A team of researchers have made some calculations using their knowledge of orbital dynamics and they believe there’s a small chance the Roadster could hit Earth.

According to astrophysicist Hanno Rein and his team from the University of Toronto in Canada, the probability of Musk’s cherry-red car hurtling back home is 6% over a million years.

Based on the 240 simulations the team ran, there’s also a 2.5% chance it could crash on Venus a million years from now.

“So we ran the [Tesla’s] orbit forward for several million years.”

The Roadster is approximately 1.24 million miles (two million kilometres) from Earth and firmly in solar orbit, after being blasted out of Earth on SpaceX’s Falcon Heavy rocket.

According to Prof Rein, the Roadster’s first brush with Earth will be in 2091.

Prof Rein told CBS News: “The bottom line is we can’t predict with certainty what’s going to happen after just a few hundred years, because it’s a chaotic orbit and we can only draw conclusions in a statistical sense.”

» **Records for locating described items**
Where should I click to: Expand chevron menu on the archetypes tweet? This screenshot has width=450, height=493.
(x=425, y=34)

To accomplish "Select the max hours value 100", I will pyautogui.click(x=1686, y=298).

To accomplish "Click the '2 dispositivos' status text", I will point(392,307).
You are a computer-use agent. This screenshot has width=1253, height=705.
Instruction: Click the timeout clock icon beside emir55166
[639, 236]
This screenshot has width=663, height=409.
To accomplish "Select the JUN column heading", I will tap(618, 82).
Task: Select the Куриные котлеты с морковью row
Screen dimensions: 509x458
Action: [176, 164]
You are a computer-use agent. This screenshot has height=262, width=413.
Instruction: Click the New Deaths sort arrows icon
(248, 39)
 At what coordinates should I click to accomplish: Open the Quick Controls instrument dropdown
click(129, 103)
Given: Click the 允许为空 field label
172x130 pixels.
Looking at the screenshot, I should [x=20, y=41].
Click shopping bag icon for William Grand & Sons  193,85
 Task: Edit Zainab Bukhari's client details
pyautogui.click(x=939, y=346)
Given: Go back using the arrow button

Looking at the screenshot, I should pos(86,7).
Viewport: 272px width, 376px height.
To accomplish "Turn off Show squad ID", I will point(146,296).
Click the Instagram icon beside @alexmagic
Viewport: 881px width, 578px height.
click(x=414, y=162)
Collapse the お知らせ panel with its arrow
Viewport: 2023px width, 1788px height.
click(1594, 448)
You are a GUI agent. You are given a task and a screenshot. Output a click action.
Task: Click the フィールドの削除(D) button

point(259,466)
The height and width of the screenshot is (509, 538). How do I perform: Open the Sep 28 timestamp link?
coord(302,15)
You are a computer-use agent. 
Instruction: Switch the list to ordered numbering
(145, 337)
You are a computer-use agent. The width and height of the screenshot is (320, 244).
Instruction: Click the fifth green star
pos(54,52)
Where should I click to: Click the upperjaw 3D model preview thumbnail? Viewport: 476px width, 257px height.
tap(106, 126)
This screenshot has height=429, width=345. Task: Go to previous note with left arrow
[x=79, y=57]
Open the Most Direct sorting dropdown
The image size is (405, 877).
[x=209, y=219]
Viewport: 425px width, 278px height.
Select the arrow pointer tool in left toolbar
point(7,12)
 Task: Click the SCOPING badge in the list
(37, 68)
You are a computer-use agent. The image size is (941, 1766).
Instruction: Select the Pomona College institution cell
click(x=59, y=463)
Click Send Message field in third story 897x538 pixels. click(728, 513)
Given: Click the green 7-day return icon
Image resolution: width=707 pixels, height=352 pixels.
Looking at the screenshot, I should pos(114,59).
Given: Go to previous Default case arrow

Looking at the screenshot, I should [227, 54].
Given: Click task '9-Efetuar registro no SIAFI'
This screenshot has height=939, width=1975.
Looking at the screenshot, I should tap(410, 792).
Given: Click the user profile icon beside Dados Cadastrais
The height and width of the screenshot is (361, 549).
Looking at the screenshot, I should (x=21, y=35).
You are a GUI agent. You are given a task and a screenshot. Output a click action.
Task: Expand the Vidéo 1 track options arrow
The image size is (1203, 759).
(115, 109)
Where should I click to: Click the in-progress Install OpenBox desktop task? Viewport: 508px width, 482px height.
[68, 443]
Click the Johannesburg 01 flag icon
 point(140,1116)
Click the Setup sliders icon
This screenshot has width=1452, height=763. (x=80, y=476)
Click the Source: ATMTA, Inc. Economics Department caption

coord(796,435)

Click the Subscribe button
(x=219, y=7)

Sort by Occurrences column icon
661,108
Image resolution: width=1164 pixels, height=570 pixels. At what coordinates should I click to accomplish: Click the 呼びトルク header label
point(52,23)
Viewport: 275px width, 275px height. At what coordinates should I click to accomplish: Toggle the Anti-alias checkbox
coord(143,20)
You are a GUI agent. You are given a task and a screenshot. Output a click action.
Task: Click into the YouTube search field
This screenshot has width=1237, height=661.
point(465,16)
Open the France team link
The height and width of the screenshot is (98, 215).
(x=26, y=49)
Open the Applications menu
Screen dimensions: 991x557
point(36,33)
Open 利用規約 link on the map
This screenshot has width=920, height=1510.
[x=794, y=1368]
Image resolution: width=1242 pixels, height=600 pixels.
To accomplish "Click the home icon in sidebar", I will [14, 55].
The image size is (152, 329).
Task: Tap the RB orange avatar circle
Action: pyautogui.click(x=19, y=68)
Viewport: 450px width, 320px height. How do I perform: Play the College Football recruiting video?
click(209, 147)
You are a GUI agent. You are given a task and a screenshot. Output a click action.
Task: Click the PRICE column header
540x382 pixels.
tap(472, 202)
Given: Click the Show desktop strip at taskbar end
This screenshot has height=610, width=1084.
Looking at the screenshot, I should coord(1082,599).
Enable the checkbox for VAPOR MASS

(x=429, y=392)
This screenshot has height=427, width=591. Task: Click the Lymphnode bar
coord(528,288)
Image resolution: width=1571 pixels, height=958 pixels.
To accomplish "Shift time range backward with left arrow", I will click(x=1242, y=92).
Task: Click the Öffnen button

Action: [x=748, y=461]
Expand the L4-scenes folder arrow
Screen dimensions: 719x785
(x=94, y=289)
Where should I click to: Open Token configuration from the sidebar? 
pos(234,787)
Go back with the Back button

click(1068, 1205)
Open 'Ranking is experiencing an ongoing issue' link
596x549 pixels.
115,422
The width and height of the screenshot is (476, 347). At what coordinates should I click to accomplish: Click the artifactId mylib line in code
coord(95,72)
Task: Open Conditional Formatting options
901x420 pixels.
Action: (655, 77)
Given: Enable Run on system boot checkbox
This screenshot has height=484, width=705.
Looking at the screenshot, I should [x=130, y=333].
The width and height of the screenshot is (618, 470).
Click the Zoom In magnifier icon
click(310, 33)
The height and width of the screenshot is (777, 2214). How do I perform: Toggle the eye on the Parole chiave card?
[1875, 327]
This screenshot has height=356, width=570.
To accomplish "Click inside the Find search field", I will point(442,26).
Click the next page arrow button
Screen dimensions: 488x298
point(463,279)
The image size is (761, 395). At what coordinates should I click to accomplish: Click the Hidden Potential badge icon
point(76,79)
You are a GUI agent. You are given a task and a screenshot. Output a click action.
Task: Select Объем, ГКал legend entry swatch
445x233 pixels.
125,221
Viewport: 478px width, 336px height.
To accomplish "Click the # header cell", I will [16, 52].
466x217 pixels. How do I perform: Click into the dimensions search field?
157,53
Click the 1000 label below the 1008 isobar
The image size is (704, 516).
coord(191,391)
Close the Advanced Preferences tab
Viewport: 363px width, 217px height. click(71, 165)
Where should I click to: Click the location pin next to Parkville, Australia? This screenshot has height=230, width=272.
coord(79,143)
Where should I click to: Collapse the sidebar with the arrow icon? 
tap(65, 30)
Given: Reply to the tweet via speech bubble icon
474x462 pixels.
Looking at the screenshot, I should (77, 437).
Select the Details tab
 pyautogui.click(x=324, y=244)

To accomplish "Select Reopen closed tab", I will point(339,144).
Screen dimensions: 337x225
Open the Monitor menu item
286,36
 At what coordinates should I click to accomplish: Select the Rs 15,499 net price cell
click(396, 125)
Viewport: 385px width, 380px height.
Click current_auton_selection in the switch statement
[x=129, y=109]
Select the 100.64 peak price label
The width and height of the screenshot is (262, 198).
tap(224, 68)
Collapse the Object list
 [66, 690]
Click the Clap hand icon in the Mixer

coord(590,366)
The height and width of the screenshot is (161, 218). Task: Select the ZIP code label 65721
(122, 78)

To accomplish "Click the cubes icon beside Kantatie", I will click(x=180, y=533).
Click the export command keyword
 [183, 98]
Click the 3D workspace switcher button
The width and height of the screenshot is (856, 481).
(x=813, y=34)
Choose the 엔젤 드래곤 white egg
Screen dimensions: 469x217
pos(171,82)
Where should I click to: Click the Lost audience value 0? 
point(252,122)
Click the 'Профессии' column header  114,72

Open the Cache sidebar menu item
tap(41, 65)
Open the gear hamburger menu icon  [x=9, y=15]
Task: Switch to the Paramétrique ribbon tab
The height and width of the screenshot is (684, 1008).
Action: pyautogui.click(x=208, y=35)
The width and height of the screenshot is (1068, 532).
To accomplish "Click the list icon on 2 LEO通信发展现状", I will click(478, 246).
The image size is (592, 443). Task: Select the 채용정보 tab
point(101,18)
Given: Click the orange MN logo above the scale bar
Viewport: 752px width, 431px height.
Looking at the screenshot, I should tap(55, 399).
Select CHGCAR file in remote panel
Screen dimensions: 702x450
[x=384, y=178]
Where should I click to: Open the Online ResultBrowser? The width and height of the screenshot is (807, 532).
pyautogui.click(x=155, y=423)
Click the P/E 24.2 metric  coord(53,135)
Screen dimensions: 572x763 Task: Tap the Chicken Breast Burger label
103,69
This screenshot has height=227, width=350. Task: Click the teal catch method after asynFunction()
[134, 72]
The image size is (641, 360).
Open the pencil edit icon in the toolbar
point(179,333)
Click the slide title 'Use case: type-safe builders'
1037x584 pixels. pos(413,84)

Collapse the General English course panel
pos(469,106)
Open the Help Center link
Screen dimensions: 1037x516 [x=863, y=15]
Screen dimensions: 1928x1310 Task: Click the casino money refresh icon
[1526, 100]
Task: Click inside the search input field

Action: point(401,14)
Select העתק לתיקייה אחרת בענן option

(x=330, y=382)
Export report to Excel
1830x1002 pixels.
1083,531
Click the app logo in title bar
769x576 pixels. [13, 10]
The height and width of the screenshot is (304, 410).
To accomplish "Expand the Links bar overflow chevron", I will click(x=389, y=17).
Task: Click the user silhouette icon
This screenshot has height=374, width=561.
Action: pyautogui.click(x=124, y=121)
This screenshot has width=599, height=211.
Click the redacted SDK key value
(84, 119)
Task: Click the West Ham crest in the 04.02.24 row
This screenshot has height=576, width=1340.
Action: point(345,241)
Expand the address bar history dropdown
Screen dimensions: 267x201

» **Your instructions**
Write the next part of the article about the chances of the Tesla Roadster striking Earth, picking up after its last sentence.

» **The answer**
Dr Rein also reckons it is unlikely the Roadster would cause damage if it ever found itself on a collision course with Earth.

He said: “It will either burn up [in the atmosphere] or maybe one component will reach the surface.

“There is no risk to health and safety whatsoever.”

Last week, SpaceX launched the Heavy from the Kennedy Space Centre in Florida, generating more than five million pounds of thrust on lift-off as it carried the Roadster into space.

The car, which has a mannequin dubbed “the Starman” strapped in the driver’s seat, is cruising towards the asteroid belt, well beyond Mars.

It is expected to play David Bowie’s Space Oddity on loop as it travels through space “for a billion years or so”, according to Musk.